* _INFORMATION PROVIDED_:
::::::
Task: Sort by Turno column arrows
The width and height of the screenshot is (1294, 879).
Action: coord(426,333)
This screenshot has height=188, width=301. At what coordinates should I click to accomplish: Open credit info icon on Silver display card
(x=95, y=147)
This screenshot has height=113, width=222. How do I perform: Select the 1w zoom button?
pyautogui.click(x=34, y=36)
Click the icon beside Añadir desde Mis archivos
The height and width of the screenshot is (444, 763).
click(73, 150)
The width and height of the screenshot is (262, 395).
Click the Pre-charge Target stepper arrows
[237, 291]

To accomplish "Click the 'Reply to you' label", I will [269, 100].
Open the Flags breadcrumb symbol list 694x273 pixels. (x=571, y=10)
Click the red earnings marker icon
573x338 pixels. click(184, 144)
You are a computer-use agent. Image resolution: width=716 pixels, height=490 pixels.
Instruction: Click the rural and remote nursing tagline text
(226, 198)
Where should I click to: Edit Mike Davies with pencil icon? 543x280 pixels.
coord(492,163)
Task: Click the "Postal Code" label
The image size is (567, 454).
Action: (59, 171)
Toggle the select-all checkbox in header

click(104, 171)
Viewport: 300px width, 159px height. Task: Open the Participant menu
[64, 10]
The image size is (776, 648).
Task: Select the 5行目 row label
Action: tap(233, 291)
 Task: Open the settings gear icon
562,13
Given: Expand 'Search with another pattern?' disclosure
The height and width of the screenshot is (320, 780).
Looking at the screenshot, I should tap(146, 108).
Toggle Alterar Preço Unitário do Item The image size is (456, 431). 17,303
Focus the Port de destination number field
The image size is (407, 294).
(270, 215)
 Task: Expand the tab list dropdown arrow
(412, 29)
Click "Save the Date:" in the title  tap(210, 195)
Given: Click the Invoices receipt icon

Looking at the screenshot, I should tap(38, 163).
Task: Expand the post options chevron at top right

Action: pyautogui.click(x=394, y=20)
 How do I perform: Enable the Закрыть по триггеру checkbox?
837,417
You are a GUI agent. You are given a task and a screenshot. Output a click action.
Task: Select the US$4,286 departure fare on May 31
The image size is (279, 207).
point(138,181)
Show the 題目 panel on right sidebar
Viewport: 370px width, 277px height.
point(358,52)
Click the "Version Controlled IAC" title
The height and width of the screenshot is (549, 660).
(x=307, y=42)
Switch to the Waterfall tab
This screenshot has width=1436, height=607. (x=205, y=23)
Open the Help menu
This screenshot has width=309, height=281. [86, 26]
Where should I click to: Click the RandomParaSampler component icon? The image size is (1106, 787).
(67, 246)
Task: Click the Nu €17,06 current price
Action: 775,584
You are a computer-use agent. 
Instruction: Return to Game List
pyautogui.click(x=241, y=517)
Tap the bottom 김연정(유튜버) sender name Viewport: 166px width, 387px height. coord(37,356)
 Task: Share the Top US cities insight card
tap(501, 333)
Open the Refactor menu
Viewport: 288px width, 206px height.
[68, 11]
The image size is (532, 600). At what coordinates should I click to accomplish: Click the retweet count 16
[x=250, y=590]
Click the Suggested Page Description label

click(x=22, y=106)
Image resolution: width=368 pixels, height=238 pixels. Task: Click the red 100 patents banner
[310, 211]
::::::
* _TASK DIRECTIONS_: Using the data above, repeat every line exactly.

* _RESPONSE_:
Task: Sort by Turno column arrows
The width and height of the screenshot is (1294, 879).
Action: coord(426,333)
This screenshot has height=188, width=301. At what coordinates should I click to accomplish: Open credit info icon on Silver display card
(x=95, y=147)
This screenshot has height=113, width=222. How do I perform: Select the 1w zoom button?
pyautogui.click(x=34, y=36)
Click the icon beside Añadir desde Mis archivos
The height and width of the screenshot is (444, 763).
click(73, 150)
The width and height of the screenshot is (262, 395).
Click the Pre-charge Target stepper arrows
[237, 291]

To accomplish "Click the 'Reply to you' label", I will [269, 100].
Open the Flags breadcrumb symbol list 694x273 pixels. (x=571, y=10)
Click the red earnings marker icon
573x338 pixels. click(184, 144)
You are a computer-use agent. Image resolution: width=716 pixels, height=490 pixels.
Instruction: Click the rural and remote nursing tagline text
(226, 198)
Where should I click to: Edit Mike Davies with pencil icon? 543x280 pixels.
coord(492,163)
Task: Click the "Postal Code" label
The image size is (567, 454).
Action: (59, 171)
Toggle the select-all checkbox in header

click(104, 171)
Viewport: 300px width, 159px height. Task: Open the Participant menu
[64, 10]
The image size is (776, 648).
Task: Select the 5行目 row label
Action: tap(233, 291)
 Task: Open the settings gear icon
562,13
Given: Expand 'Search with another pattern?' disclosure
The height and width of the screenshot is (320, 780).
Looking at the screenshot, I should tap(146, 108).
Toggle Alterar Preço Unitário do Item The image size is (456, 431). 17,303
Focus the Port de destination number field
The image size is (407, 294).
(270, 215)
 Task: Expand the tab list dropdown arrow
(412, 29)
Click "Save the Date:" in the title  tap(210, 195)
Given: Click the Invoices receipt icon

Looking at the screenshot, I should tap(38, 163).
Task: Expand the post options chevron at top right

Action: pyautogui.click(x=394, y=20)
 How do I perform: Enable the Закрыть по триггеру checkbox?
837,417
You are a GUI agent. You are given a task and a screenshot. Output a click action.
Task: Select the US$4,286 departure fare on May 31
The image size is (279, 207).
point(138,181)
Show the 題目 panel on right sidebar
Viewport: 370px width, 277px height.
point(358,52)
Click the "Version Controlled IAC" title
The height and width of the screenshot is (549, 660).
(x=307, y=42)
Switch to the Waterfall tab
This screenshot has width=1436, height=607. (x=205, y=23)
Open the Help menu
This screenshot has width=309, height=281. [86, 26]
Where should I click to: Click the RandomParaSampler component icon? The image size is (1106, 787).
(67, 246)
Task: Click the Nu €17,06 current price
Action: 775,584
You are a computer-use agent. 
Instruction: Return to Game List
pyautogui.click(x=241, y=517)
Tap the bottom 김연정(유튜버) sender name Viewport: 166px width, 387px height. coord(37,356)
 Task: Share the Top US cities insight card
tap(501, 333)
Open the Refactor menu
Viewport: 288px width, 206px height.
[68, 11]
The image size is (532, 600). At what coordinates should I click to accomplish: Click the retweet count 16
[x=250, y=590]
Click the Suggested Page Description label

click(x=22, y=106)
Image resolution: width=368 pixels, height=238 pixels. Task: Click the red 100 patents banner
[310, 211]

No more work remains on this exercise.